[Dataset items]
---
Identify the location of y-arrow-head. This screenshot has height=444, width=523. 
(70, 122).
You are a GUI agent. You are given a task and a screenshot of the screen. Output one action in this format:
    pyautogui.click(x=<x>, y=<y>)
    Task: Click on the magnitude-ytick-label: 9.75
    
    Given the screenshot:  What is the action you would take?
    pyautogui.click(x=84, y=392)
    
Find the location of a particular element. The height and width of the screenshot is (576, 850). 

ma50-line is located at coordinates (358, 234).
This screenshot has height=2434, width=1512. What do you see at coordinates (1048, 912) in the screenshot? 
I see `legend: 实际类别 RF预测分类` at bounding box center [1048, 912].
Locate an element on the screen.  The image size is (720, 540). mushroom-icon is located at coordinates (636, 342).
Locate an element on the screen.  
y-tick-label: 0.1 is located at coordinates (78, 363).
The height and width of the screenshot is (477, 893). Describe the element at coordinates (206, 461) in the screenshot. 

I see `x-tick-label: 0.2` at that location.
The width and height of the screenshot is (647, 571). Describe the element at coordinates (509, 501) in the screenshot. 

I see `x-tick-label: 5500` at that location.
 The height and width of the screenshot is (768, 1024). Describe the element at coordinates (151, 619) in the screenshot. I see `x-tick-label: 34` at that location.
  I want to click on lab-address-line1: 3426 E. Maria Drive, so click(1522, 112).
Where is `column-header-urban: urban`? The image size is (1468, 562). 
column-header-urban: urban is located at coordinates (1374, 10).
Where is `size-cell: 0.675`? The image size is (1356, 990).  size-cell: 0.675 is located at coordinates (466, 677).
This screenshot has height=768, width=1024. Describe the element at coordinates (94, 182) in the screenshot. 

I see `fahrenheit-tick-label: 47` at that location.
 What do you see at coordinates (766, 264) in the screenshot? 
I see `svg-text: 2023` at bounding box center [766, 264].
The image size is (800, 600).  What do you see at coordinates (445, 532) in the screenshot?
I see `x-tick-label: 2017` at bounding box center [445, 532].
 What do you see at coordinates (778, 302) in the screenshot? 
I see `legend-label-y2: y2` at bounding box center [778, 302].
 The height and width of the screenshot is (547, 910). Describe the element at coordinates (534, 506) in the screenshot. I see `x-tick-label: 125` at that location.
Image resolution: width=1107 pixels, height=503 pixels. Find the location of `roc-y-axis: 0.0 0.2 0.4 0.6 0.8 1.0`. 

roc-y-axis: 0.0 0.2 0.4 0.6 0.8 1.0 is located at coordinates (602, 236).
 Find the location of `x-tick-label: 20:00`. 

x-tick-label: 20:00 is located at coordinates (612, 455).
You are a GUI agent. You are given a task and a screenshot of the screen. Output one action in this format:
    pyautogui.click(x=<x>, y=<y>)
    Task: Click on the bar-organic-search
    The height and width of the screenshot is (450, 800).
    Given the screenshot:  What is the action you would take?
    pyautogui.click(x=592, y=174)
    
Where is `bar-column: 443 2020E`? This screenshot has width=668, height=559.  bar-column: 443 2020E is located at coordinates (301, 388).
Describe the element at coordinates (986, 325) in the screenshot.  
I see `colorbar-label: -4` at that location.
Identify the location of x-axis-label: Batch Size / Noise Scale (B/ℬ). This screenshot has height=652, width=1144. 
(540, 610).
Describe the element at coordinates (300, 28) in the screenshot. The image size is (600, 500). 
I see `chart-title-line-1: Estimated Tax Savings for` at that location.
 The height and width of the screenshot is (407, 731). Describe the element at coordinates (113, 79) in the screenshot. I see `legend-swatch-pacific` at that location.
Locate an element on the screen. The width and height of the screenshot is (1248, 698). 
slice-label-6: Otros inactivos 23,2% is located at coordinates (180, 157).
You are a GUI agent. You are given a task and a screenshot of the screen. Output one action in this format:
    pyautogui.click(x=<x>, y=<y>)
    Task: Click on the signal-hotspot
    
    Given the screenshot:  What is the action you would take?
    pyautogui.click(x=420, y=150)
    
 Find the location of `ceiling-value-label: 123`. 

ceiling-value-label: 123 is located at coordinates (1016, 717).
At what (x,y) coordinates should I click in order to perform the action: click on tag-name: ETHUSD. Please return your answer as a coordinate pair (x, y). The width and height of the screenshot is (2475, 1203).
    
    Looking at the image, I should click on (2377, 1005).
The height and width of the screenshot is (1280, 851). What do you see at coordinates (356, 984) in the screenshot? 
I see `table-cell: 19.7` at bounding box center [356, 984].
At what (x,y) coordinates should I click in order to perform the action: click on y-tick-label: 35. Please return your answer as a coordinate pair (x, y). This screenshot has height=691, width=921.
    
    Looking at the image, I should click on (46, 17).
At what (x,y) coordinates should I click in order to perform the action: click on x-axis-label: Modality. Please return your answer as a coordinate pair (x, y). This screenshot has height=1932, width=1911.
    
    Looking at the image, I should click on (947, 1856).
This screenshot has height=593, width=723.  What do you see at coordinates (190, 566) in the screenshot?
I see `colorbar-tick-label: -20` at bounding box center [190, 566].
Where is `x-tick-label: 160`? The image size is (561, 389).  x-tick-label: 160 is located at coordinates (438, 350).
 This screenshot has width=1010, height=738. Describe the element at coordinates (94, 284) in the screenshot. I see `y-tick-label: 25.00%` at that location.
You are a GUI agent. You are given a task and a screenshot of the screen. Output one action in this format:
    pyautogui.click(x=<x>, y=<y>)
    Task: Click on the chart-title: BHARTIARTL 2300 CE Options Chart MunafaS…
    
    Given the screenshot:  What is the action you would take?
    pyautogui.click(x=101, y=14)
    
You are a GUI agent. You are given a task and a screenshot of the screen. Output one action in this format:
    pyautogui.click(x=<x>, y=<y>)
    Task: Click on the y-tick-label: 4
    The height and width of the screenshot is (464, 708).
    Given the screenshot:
---
> What is being asked
Can you render every line of the material above as a JSON list of strings, one string per line, skipping blank lines?

> Solved exercise
[
  "Identify the location of y-arrow-head. This screenshot has height=444, width=523. ",
  "(70, 122).",
  "You are a GUI agent. You are given a task and a screenshot of the screen. Output one action in this format:",
  "    pyautogui.click(x=<x>, y=<y>)",
  "    Task: Click on the magnitude-ytick-label: 9.75",
  "    Given the screenshot:  What is the action you would take?",
  "    pyautogui.click(x=84, y=392)",
  "Find the location of a particular element. The height and width of the screenshot is (576, 850). ",
  "ma50-line is located at coordinates (358, 234).",
  "This screenshot has height=2434, width=1512. What do you see at coordinates (1048, 912) in the screenshot? ",
  "I see `legend: 实际类别 RF预测分类` at bounding box center [1048, 912].",
  "Locate an element on the screen.  The image size is (720, 540). mushroom-icon is located at coordinates (636, 342).",
  "Locate an element on the screen.  ",
  "y-tick-label: 0.1 is located at coordinates (78, 363).",
  "The height and width of the screenshot is (477, 893). Describe the element at coordinates (206, 461) in the screenshot. ",
  "I see `x-tick-label: 0.2` at that location.",
  "The width and height of the screenshot is (647, 571). Describe the element at coordinates (509, 501) in the screenshot. ",
  "I see `x-tick-label: 5500` at that location.",
  " The height and width of the screenshot is (768, 1024). Describe the element at coordinates (151, 619) in the screenshot. I see `x-tick-label: 34` at that location.",
  "  I want to click on lab-address-line1: 3426 E. Maria Drive, so click(1522, 112).",
  "Where is `column-header-urban: urban`? The image size is (1468, 562). ",
  "column-header-urban: urban is located at coordinates (1374, 10).",
  "Where is `size-cell: 0.675`? The image size is (1356, 990).  size-cell: 0.675 is located at coordinates (466, 677).",
  "This screenshot has height=768, width=1024. Describe the element at coordinates (94, 182) in the screenshot. ",
  "I see `fahrenheit-tick-label: 47` at that location.",
  " What do you see at coordinates (766, 264) in the screenshot? ",
  "I see `svg-text: 2023` at bounding box center [766, 264].",
  "The image size is (800, 600).  What do you see at coordinates (445, 532) in the screenshot?",
  "I see `x-tick-label: 2017` at bounding box center [445, 532].",
  " What do you see at coordinates (778, 302) in the screenshot? ",
  "I see `legend-label-y2: y2` at bounding box center [778, 302].",
  " The height and width of the screenshot is (547, 910). Describe the element at coordinates (534, 506) in the screenshot. I see `x-tick-label: 125` at that location.",
  "Image resolution: width=1107 pixels, height=503 pixels. Find the location of `roc-y-axis: 0.0 0.2 0.4 0.6 0.8 1.0`. ",
  "roc-y-axis: 0.0 0.2 0.4 0.6 0.8 1.0 is located at coordinates (602, 236).",
  " Find the location of `x-tick-label: 20:00`. ",
  "x-tick-label: 20:00 is located at coordinates (612, 455).",
  "You are a GUI agent. You are given a task and a screenshot of the screen. Output one action in this format:",
  "    pyautogui.click(x=<x>, y=<y>)",
  "    Task: Click on the bar-organic-search",
  "    The height and width of the screenshot is (450, 800).",
  "    Given the screenshot:  What is the action you would take?",
  "    pyautogui.click(x=592, y=174)",
  "Where is `bar-column: 443 2020E`? This screenshot has width=668, height=559.  bar-column: 443 2020E is located at coordinates (301, 388).",
  "Describe the element at coordinates (986, 325) in the screenshot.  ",
  "I see `colorbar-label: -4` at that location.",
  "Identify the location of x-axis-label: Batch Size / Noise Scale (B/ℬ). This screenshot has height=652, width=1144. ",
  "(540, 610).",
  "Describe the element at coordinates (300, 28) in the screenshot. The image size is (600, 500). ",
  "I see `chart-title-line-1: Estimated Tax Savings for` at that location.",
  " The height and width of the screenshot is (407, 731). Describe the element at coordinates (113, 79) in the screenshot. I see `legend-swatch-pacific` at that location.",
  "Locate an element on the screen. The width and height of the screenshot is (1248, 698). ",
  "slice-label-6: Otros inactivos 23,2% is located at coordinates (180, 157).",
  "You are a GUI agent. You are given a task and a screenshot of the screen. Output one action in this format:",
  "    pyautogui.click(x=<x>, y=<y>)",
  "    Task: Click on the signal-hotspot",
  "    Given the screenshot:  What is the action you would take?",
  "    pyautogui.click(x=420, y=150)",
  " Find the location of `ceiling-value-label: 123`. ",
  "ceiling-value-label: 123 is located at coordinates (1016, 717).",
  "At what (x,y) coordinates should I click in order to perform the action: click on tag-name: ETHUSD. Please return your answer as a coordinate pair (x, y). The width and height of the screenshot is (2475, 1203).",
  "    Looking at the image, I should click on (2377, 1005).",
  "The height and width of the screenshot is (1280, 851). What do you see at coordinates (356, 984) in the screenshot? ",
  "I see `table-cell: 19.7` at bounding box center [356, 984].",
  "At what (x,y) coordinates should I click in order to perform the action: click on y-tick-label: 35. Please return your answer as a coordinate pair (x, y). This screenshot has height=691, width=921.",
  "    Looking at the image, I should click on (46, 17).",
  "At what (x,y) coordinates should I click in order to perform the action: click on x-axis-label: Modality. Please return your answer as a coordinate pair (x, y). This screenshot has height=1932, width=1911.",
  "    Looking at the image, I should click on (947, 1856).",
  "This screenshot has height=593, width=723.  What do you see at coordinates (190, 566) in the screenshot?",
  "I see `colorbar-tick-label: -20` at bounding box center [190, 566].",
  "Where is `x-tick-label: 160`? The image size is (561, 389).  x-tick-label: 160 is located at coordinates (438, 350).",
  " This screenshot has width=1010, height=738. Describe the element at coordinates (94, 284) in the screenshot. I see `y-tick-label: 25.00%` at that location.",
  "You are a GUI agent. You are given a task and a screenshot of the screen. Output one action in this format:",
  "    pyautogui.click(x=<x>, y=<y>)",
  "    Task: Click on the chart-title: BHARTIARTL 2300 CE Options Chart MunafaS…",
  "    Given the screenshot:  What is the action you would take?",
  "    pyautogui.click(x=101, y=14)",
  "You are a GUI agent. You are given a task and a screenshot of the screen. Output one action in this format:",
  "    pyautogui.click(x=<x>, y=<y>)",
  "    Task: Click on the y-tick-label: 4",
  "    The height and width of the screenshot is (464, 708).",
  "    Given the screenshot:"
]